Crump is the second Black man to have a law school renamed after him; Texas Southern University named its law school after former U.S. Supreme Court Justice and civil rights attorney Thurgood Marshall.
“I am the most blessed man on the face of the earth today,” Crump said. I’m humbled to play a role in giving the future lawyers something to bring to the table: a legal education. Thank you St. Thomas University for helping bring this opportunity to our nation’s future changemakers."
Smith said Crump is a good friend who isn’t afraid to take on high proﬁle civil rights cases.
“Ben has been an absolutely spectacular friend and guide, and that’s why it was important for me to be here with him today,” said Smith.
Crump, 53, said Marshall was an icon who paved the way for Black civil rights lawyers like himself.
“We have to make the law matter for all of us, the least of us. If the law doesn’t protect the least of us then it doesn’t protect any of us,” said Crump. “We together, brothers and sisters, have to make it equal justice under the law.”
Crump, who was born in North Carolina, spent most of his childhood in Plantation, in Broward County.
He graduated from Florida State University and earned his law degree from FSU College of Law.
Crump was thrust in the spotlight while taking on some of the most racially-motivated and police brutality cases in the nation.
Crump ﬁrst gained national prominence in 2002 when he represented the family of Genie McMeans, a Black driver who was shot and killed by a White state trooper in Florida, and was the attorney for Martin Lee Anderson’s family.
Anderson was a Black teenager who died after allegedly being beaten by guards in a Florida youth detention center in 2006.
In 2012, Crump represented the family of Trayvon Martin, a Black teenager who was shot and killed by George Zimmerman in Sanford, Fla.
Martin lived in Miami Gardens but was sent to live with his father in the Central Florida city after he was suspended from school.
Zimmerman claimed self defense under Florida’s controversial Stand Your Ground law and a jury acquitted him of second degree murder.
Crump was the catalyst for getting prosecutors to press charges against Palm Beach Gardens ofﬁcer Nouman Raja, who was off-duty when he shot and killed musician Corey Jones in 2015, after Jones’ car broke down on a highway.
Raja was sentenced to 25 years in prison over the incident, the ﬁrst time in almost 30 years that a Florida police ofﬁcer was sentenced for an on-duty shooting.
Crump also represented Ronald Weekely in 2012 when the 20-year Black man who was skateboarding was allegedly beaten by police in California.
Perhaps Crumps’ most high proﬁle case was representing Floyd’s family in a wrongful death lawsuit against the City of Minneapolis after he died in police custody in 2020, and the family of Nichos who was severely beaten by Memphis police in January.
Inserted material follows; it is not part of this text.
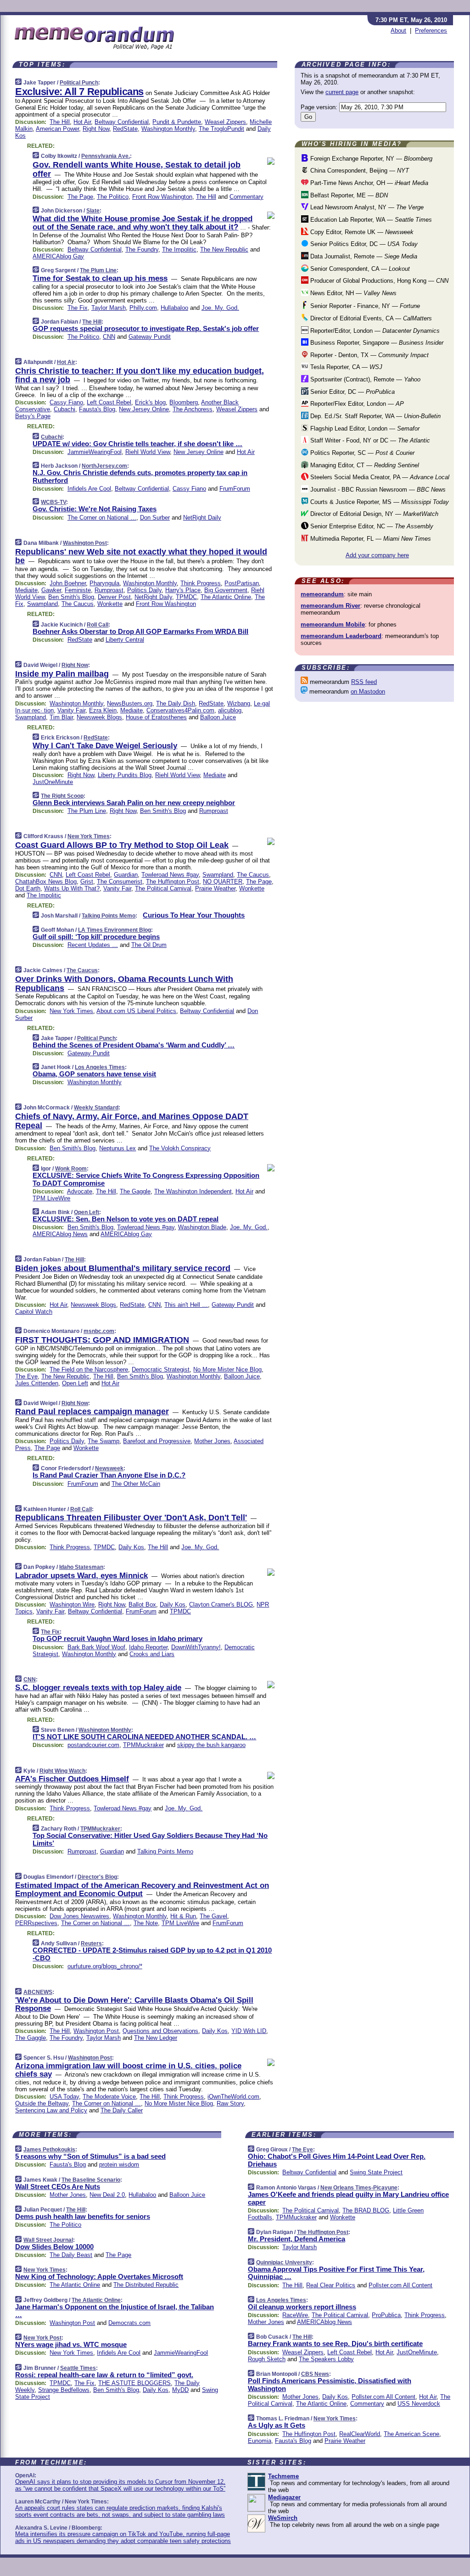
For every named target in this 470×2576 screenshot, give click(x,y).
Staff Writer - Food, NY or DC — (369, 440)
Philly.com (143, 307)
Floyd’s family received a large settlement from the city in the wrongful death lawsuit.
In the Nichos’ case, Police body cam captured the brutal beating and he died days later in the hospital after succumbing to his injuries.
Five ofﬁcers were charged with second degree murder in Nichols’ death and Minneapolis police ofﬁcer Derek Chauvin was convicted on charges of second-degree and abetting seconddegree manslaughter in the death of Floyd.
Floyd and Nichols’ cases sparked national outrage and protests calling for the ofﬁcers’ arrest on murder charges and Congress to pass legislation for police reform.
Sybrina Fulton, Trayvon Martin’s mother, praised Crump for his work and dedication to helping families impacted by social injustice and police brutality.
“Salute him and let him know that I’m proud of him for the work that he not only did for the Trayvon Martin Foundation, but that he did for so many other families,” said Fulton.
Philonese Floyd, George Floyd’s brother, also paid tribute to Crump. “You have to come and support good people, because we’re stronger in numbers, so we all stick together," Floyd said.
St. Thomas University president David Armstrong said the occasion marked an historic day for the university and the Black community.
"Especially for advancing the goal of ensuring more Black men are trained to become lawyers at the newly renamed school," he said.
During the event, donations for renaming the law school after Crump were announced.
The Black Promoters Collective, a live music promoters group, gave a donation of $1 million, and Ben Crump Law, Crump’s ﬁrm, donated $1 million as well.
An anonymous donor gave $1.5 million to the school.